The Purple Pole Beans flowers will make  purple beans that will turn green when cooked

Such exquisite blooms, rather like miniature orchids

The tendrils of the Snap Peas seem to be reaching everywhere but their trellis

They have a gorgeous little bloom

too small for a bouquet, and too precious not to eat
(why do I always feel so ferociously carnivorous around these darling babies???)
So much intense beauty in the world!

There are a few more surprises in the garden, believe it or not. For such a little garden, Wally has found room for Zucchini, Cucumber and Eggplant, but they went in late, so we'll see how they develop. In the meantime, there is dill and cilantro growing in odd places which are wonderful in so many dishes.

On the far side of the yard, Peppermint is growing along the fenceline.
I use it instead of mint in our quinoa tabbouli, a summer staple.

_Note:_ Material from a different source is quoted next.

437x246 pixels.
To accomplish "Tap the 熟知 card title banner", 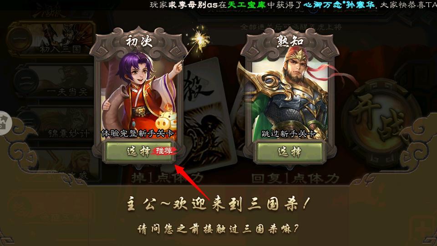I will click(290, 42).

The little Peach tree has held onto all its fruit so far with nary a deer in sight.

Tart Red Currants

and black ones too

next door neighbours to our Raspberries

Raspberries ripening quickly

The neighbour's Cherry tree hangs into our yard where I share its fruit with the starlings.

The Harelson Apple tree is heavy with fruit this year

Our best crop in its 3 years

As I stand on the hill overlooking the garden, I can see the misty vista beyond the hayfield

I walk back to the side of the garage. In the middle ground you can see where Wally staked our messy Gogi Berry bush. It was sprawling in an ungainly 5 foot circumference and wanting to grow bigger. Wally will move it in the fall. The old tree stump in the foreground may very well have been another Ash tree planted over 80 years ago and slow to break down.

The Hostas will have to be transplanted as well as they are crowding each other.

Did you know that Hosta is a lily? It's flower bud about to unfurl.

In the Hosta bed there is this unusual flowering plant...

Darned if I remember its name

Then there is this monster with the prehistoric flowers that will open next month.

I found this startlingly beautiful visitor on one of its leaves. I did find its convoluted name:

Condylostylus, caudatus group

Wanting to title these photos, I finally learned that this ubiquitous weed
with the pretty purple flowers is called Selfheal

Buttercups are weeds too I guess, but they never fail to delight

I look across the driveway at the magnificent Ash growing out of our Maple hedge

 the bark swirls like a river around its branch

Just to the left, the teeny wild white Roses have died off
and left their little seed pods- rose hips- behind

In the corner, a gift of Day Lilies among the ground cover

Now I turn toward the house where we seem to have but one Asian Lily left
Note the seeded berries at the base of the leaves.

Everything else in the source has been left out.